Pero no consiguió dar alcance al pícaro de «Ciclón» que se divertía corriendo con su cepillo, el trapo de polvo, y el estropajo… hasta que tomó la determinación de perseguirle con una gran escoba en la mano cada vez que le veía aparecer.

—Vamos a ponernos las chaquetas —dijo Roger cuando hubieron terminado todos los trabajos—. Estoy deseando verme en la nieve. Primero podemos deslizamos en trineo y luego organizar una batalla de bolas de nieve.

No tardaron en hallarse equipados… con sus botas de agua, bufanda, guantes y gruesas chaquetas de punto. Hacía mucho frío, incluso al sol, pero no tardaron en calentarse.

Tenían dos trineos… cada uno de ellos suficiente para llevar a un tiempo dos o tres niños, y se dirigieron hacia la colina más próxima, arrastrándolos tras sí. «Ciclón» intentó galopar a toda velocidad como de costumbre, pero con desilusión comprobó que sus patas se hundían en la suave alfombra blanca que había cubierto el suelo tan misteriosamente… y por primera vez tuvo que avanzar despacio.

«Miranda» no abandonaba el hombro de Nabé. No le gustaba la nieve, pero le pareció que resultaría divertido introducirse un poco por el cuello de la camisa de su amo. Tenía siempre sus manitas bajo su cuello para calentarlas, y a Nabé le agradaba su contacto.

La colina tenía un desnivel suficiente para proporcionar a los niños un descenso emocionante hasta el fin, donde todos caían sobre la blanda nieve riendo a carcajadas. «Ciclón» no tardó en aprender a sentarse en el trineo con Roger y Chatín, y sus largas orejas ondeaban al viento. Como fe gustaba mucho no cesaba de ladrar durante todo el viaje.

«Miranda» iba con Nabé y Diana, un poco asustada por la rápida bajada por la colina, y se arrebujaba debajo de la chaqueta de su amito asomando tan sólo la cabeza.

—¡Tienes miedo, «Miranda»! —le dijo Nabé, pero cuando intentó dejarla en lo alto de la colina, no quiso.
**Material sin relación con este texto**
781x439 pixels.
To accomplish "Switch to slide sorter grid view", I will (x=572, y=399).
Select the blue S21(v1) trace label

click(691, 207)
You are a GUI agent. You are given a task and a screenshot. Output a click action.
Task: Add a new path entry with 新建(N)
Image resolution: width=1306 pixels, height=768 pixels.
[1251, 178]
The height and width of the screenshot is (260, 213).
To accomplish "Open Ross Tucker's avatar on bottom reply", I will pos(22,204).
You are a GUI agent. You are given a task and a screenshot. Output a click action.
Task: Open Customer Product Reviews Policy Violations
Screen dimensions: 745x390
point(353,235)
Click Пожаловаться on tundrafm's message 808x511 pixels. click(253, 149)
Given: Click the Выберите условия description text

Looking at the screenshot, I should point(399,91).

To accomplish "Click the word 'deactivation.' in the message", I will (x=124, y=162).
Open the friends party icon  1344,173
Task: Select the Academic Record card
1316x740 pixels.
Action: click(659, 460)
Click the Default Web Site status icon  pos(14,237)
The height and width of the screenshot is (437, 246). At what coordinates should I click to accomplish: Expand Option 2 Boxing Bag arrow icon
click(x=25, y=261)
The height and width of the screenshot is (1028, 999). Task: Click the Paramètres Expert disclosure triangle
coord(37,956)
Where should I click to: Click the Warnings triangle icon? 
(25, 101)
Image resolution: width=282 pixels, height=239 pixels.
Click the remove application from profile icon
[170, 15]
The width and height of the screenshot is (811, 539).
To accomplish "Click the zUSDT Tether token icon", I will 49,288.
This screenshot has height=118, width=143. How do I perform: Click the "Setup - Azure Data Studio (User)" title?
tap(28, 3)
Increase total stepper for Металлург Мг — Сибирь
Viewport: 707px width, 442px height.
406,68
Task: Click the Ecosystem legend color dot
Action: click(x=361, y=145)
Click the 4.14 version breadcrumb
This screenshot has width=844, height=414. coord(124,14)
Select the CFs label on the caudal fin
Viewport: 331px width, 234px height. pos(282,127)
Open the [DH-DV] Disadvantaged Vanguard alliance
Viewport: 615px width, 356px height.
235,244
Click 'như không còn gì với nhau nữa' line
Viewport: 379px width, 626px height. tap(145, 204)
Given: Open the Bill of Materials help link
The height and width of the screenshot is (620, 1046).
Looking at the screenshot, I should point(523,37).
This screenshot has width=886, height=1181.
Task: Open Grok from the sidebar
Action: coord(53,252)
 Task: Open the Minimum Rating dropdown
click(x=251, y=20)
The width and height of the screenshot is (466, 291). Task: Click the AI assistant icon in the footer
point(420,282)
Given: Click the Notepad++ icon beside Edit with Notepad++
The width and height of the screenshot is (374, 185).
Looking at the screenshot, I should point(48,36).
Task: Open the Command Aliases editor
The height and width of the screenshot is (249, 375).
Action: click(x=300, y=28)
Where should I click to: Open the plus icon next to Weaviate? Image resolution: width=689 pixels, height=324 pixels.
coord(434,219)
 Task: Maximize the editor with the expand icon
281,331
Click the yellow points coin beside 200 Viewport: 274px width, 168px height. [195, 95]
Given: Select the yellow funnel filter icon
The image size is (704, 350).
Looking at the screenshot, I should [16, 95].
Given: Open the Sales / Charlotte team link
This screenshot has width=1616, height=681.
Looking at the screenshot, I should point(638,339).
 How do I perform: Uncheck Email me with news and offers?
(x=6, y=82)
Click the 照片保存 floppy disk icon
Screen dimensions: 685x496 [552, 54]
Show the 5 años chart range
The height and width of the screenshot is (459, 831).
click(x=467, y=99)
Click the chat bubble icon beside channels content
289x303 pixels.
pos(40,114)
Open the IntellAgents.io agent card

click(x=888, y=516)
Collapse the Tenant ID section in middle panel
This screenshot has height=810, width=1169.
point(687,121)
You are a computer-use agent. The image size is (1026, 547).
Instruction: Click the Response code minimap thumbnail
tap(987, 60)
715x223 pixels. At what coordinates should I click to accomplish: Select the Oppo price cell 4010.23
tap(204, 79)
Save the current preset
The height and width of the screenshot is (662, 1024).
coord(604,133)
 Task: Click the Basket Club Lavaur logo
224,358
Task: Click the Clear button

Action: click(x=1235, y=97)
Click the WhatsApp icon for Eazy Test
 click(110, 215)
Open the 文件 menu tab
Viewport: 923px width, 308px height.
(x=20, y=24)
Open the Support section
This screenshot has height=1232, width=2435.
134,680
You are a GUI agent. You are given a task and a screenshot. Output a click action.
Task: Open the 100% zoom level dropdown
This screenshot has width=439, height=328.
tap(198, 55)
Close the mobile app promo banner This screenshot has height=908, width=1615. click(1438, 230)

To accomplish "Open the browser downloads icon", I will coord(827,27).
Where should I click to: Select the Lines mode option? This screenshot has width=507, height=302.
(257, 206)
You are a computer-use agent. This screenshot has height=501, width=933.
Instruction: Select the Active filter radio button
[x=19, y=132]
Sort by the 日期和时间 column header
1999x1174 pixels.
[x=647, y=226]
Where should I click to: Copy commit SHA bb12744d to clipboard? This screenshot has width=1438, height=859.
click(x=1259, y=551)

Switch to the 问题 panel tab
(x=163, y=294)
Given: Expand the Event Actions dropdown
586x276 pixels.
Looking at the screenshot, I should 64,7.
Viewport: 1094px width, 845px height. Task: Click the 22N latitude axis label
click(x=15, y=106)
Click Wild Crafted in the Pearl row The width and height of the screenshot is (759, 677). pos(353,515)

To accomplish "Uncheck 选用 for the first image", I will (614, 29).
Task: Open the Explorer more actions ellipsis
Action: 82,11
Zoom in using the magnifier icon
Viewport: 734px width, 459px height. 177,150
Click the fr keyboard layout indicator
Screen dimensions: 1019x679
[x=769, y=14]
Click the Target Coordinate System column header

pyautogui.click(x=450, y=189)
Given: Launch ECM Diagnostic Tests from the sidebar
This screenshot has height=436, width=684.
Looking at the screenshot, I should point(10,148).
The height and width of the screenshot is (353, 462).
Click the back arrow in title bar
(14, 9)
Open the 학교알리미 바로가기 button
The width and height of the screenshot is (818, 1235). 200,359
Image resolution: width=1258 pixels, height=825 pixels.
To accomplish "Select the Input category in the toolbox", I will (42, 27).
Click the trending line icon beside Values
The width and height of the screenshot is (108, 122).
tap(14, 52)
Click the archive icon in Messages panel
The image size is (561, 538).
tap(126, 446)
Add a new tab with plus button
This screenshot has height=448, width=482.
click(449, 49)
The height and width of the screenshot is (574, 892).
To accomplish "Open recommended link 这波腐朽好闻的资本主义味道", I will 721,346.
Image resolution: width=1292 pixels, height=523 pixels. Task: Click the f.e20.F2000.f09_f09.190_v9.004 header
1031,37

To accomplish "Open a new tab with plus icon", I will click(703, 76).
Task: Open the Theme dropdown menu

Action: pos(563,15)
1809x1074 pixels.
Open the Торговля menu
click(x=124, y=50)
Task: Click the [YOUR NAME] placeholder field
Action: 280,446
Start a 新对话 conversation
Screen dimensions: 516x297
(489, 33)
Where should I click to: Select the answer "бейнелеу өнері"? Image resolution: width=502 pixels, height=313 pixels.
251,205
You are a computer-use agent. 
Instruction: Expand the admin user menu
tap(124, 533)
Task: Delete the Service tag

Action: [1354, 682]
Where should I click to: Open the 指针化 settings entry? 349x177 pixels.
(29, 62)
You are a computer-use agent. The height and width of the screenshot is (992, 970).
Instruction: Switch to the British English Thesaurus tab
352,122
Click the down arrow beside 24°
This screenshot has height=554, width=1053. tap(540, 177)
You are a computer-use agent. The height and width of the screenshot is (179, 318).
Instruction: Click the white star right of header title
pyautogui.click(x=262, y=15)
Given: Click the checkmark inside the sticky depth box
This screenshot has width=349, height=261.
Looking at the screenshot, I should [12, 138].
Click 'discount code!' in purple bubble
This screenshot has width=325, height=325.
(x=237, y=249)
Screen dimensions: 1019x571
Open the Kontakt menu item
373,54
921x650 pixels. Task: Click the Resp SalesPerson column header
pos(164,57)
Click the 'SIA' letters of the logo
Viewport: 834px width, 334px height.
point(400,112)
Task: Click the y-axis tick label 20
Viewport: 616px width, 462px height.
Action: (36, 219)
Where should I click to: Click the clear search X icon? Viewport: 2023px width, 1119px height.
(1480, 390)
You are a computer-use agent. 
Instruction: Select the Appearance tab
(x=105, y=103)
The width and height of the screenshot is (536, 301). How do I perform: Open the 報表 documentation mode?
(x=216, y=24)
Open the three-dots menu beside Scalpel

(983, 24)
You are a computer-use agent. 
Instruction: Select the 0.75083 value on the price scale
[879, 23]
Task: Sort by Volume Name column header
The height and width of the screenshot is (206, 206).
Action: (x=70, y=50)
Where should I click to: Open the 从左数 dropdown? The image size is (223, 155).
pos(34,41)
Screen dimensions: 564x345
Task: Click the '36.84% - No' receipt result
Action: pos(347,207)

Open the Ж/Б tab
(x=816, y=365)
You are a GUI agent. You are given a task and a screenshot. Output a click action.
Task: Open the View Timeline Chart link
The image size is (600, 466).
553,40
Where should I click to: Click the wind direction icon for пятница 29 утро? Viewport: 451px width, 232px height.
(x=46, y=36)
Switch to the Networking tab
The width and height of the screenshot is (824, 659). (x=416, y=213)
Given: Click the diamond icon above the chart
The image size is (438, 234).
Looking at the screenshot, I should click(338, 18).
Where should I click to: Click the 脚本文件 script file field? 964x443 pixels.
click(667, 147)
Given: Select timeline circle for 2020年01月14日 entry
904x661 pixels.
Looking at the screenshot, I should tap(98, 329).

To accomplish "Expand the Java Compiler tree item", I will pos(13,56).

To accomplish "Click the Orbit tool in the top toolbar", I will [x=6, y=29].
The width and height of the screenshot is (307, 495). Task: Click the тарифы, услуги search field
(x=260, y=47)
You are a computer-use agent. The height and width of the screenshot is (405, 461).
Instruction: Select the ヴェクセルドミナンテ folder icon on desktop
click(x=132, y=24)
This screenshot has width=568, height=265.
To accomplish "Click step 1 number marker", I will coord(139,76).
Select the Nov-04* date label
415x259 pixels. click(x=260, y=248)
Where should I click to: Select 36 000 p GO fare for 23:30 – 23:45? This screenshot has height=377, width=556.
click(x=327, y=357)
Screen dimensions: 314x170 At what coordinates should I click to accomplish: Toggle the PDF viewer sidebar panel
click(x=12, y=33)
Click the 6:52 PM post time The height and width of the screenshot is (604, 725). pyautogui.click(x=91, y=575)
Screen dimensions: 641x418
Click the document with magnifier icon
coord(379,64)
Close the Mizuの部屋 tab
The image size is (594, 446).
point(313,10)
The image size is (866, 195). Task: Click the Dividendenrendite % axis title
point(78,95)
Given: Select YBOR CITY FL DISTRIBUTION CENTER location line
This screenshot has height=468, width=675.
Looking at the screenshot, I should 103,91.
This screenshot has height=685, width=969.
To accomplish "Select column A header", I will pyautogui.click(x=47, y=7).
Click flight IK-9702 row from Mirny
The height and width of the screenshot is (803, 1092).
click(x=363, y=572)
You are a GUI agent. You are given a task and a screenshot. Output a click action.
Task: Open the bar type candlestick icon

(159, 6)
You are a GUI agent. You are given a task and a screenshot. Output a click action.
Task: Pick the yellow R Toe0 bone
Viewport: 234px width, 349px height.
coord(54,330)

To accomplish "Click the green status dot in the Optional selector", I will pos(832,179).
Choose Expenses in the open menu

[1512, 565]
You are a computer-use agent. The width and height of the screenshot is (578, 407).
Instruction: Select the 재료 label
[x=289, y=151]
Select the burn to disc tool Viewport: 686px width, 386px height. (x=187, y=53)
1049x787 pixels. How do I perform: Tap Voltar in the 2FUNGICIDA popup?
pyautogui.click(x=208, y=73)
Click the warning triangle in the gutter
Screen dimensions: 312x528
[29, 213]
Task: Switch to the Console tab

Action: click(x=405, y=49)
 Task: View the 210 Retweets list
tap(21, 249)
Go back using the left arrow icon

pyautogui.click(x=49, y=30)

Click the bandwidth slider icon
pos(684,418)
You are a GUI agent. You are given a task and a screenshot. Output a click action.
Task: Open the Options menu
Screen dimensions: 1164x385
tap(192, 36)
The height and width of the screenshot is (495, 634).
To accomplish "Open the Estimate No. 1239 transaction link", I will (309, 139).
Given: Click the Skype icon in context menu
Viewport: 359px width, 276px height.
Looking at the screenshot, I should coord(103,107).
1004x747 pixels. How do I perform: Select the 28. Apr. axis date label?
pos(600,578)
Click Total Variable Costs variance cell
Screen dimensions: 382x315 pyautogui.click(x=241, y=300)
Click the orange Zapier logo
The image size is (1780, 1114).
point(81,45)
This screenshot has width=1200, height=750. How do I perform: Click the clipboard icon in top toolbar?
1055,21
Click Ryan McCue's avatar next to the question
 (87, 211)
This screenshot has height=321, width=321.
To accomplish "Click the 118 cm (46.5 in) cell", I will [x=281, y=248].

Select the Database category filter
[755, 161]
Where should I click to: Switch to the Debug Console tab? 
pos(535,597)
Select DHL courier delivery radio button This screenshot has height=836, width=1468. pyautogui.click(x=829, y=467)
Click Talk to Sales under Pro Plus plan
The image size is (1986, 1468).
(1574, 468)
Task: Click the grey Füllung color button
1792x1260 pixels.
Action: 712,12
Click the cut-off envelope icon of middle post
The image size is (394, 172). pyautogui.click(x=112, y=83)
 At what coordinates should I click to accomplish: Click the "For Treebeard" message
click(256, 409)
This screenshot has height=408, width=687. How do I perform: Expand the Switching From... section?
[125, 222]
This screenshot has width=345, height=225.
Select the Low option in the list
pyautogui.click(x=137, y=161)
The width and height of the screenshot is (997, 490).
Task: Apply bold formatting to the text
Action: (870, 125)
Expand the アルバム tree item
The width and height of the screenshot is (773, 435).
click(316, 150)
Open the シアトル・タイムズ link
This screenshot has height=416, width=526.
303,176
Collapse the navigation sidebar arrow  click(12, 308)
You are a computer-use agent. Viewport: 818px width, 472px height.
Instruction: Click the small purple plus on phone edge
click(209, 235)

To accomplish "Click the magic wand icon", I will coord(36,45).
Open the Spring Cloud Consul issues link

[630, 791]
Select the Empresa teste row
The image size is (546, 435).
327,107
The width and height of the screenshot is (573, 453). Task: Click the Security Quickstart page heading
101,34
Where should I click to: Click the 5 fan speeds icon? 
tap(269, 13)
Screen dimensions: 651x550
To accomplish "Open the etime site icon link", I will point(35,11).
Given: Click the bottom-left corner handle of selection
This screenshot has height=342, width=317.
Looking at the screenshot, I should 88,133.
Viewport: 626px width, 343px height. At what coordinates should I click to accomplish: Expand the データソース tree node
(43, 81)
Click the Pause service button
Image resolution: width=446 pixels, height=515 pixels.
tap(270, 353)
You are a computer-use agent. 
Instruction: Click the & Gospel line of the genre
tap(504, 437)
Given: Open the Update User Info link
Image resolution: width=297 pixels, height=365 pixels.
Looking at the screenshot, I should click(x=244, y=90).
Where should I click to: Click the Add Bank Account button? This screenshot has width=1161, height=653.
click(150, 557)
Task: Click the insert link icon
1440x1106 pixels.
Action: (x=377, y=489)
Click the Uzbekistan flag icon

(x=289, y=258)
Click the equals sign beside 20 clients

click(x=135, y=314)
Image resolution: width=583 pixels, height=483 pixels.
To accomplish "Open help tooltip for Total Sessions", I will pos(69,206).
No, ella deseaba estar con su amo en todo momento.

Hicieron carreras con los trineos… primero montando por parejas y luego individuales, y Nabé ganó con facilidad. Sus brillantes ojos azules parecían más azules que nunca contrastando Con la nieve y estaba muy Contento. En realidad todos lo estaban, y fue Chatín, como de costumbre, quien sintió las primeras punzadas del hambre.

—No es posible que ya tengas apetito —exclamó Roger— después de lo que has desayunado, Chatín. Vaya, si te tomaste seis tostadas más que los demás. Es imposible que sea ya la hora de comer. —Y se quitó el guante para consultar su reloj.

Pero en aquel momento sonó una campana que llegó hasta ellos cruzando la clara y fresca atmósfera… era la señora Cosqui anunciándoles que la comida estaba lista.

—¿Qué os decía? —exclamó Chatín triunfante—. Yo no necesito mirar el reloj para saber cuándo es hora de comer. Vamos «Ciclón…» ¡a ver quién llega antes a Villa Rat-a-Tat!